Der Oberste Gerichtshof hat als Revisionsgericht durch den Senatspräsidenten des Obersten Gerichtshofs Hon. Prof. Dr. Pimmer als Vorsitzenden und durch die Hofräte des Obersten Gerichtshofs Dr. Schramm, Dr. Gitschthaler, Univ. Prof. Dr. Kodek und Dr. Nowotny als weitere Richter in der Rechtssache der klagenden Partei B***** S*****, vertreten durch Dr. Hans Dieter Sereinig, Rechtsanwalt in Ferlach, gegen die beklagte Partei S***** GmbH, *****, vertreten durch Dr. Manfred Rath und andere Rechtsanwälte in Graz, wegen 30.700 EUR sA (Revisionsinteresse 20.853,22 EUR), über die außerordentliche Revision der beklagten Partei gegen das Urteil des Oberlandesgerichts Graz als Berufungsgericht vom 18. November 2011, GZ 3 R 217/11y 44, in nichtöffentlicher Sitzung den

Beschluss

gefasst:

Spruch

Die außerordentliche Revision wird gemäß § 508a Abs 2 ZPO mangels der Voraussetzungen des § 502 Abs 1 ZPO zurückgewiesen (§ 510 Abs 3 ZPO).

Begründung:

Rechtliche Beurteilung

Gegenstand des Revisionsverfahrens ist nur die Gegenforderung der Beklagten, die in den von der Beklagten getragenen Kosten eines zwischen ihr und dem Letzterwerber eines PKWs wegen geltend gemachter Gewährleistungsansprüche geführten Verfahrens besteht. Diesen PKW hatte die Beklagte vom Kläger erworben und an den Letzterwerber weiterveräußert. Beide Parteien sind Autohändler mit Sitz in Österreich.

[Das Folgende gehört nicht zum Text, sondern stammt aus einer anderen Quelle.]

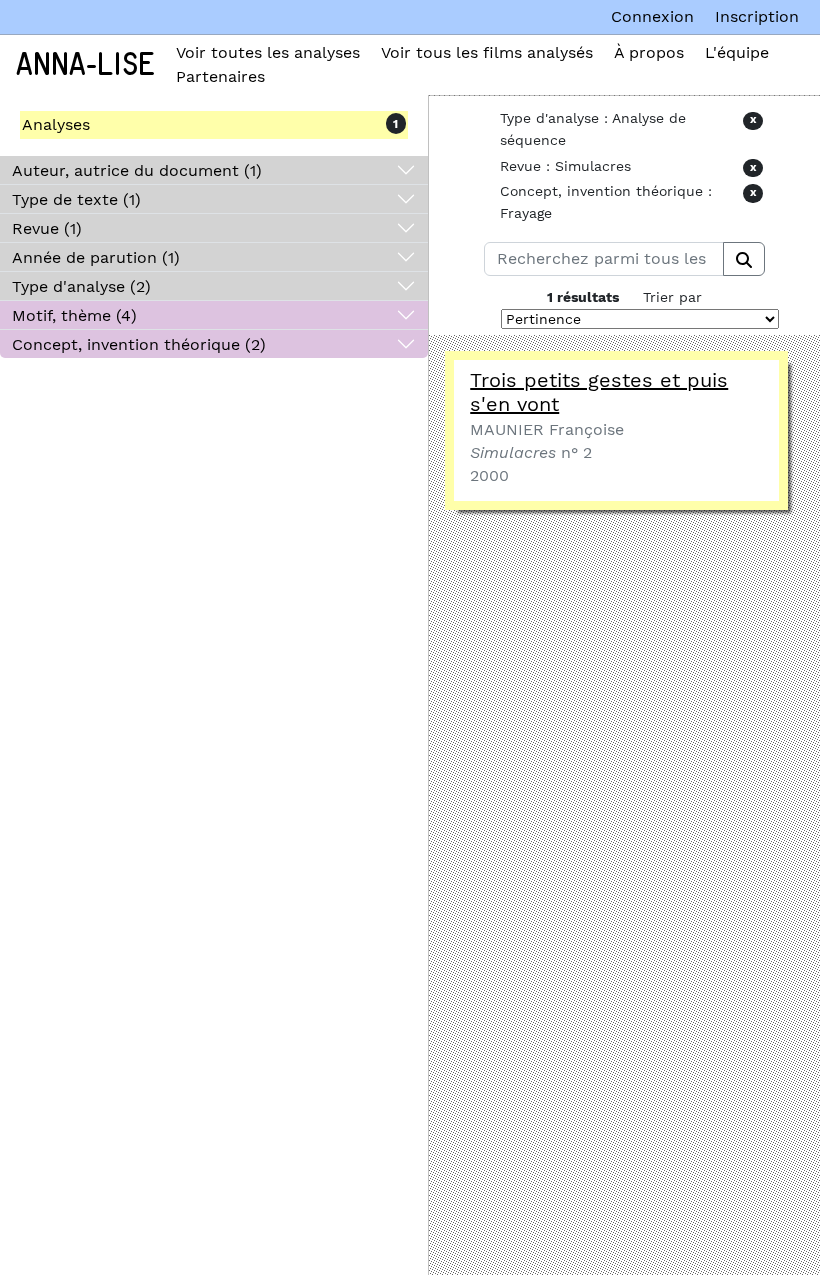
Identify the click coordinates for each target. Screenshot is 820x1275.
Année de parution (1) (96, 257)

1. Nach ständiger Rechtsprechung des Obersten Gerichtshofs ist zwar denkbare Anspruchsgrundlage für den Ersatz der Kosten eines Vorprozesses eine Geschäftsführung der Beklagten ohne Auftrag (RIS Justiz RS0109200). Dieser Anspruch besteht aber nicht, wenn der (angeblich) für die Verfolgung fremder Interessen (hier: des Klägers) gemachte Aufwand von der eigenen Sphäre des Geschäftsführers nicht abtrennbar ist (4 Ob 146/10i mwN). Ein solcher Fall liegt hier vor, weil die Beklagte im Vorverfahren (lediglich) versucht hat, eigene Verpflichtungen aus dem Titel der Gewährleistung gegenüber dem Letzterwerber des PKWs abzuwehren. Dass die Klägerin bei Obsiegen der Beklagten im Vorverfahren keinen Regressansprüchen der Beklagten ausgesetzt gewesen wäre, machte das Vorverfahren aus der Sicht der Beklagten noch nicht eindeutig abgrenzbar fremdnützig; Voraussetzung für die Ersatzpflicht wäre vielmehr, dass der nunmehr geltend gemachte Aufwand bei ausschließlicher Eigengeschäftsführung gar nicht angefallen wäre ( Fötschl , Zur Ausgleichsfähigkeit von Kosten eines Vorprozesses, Fragmente zu den Anspruchsgrundlagen aus Geschäftsführung ohne Auftrag, ÖJZ 2004/48, 781).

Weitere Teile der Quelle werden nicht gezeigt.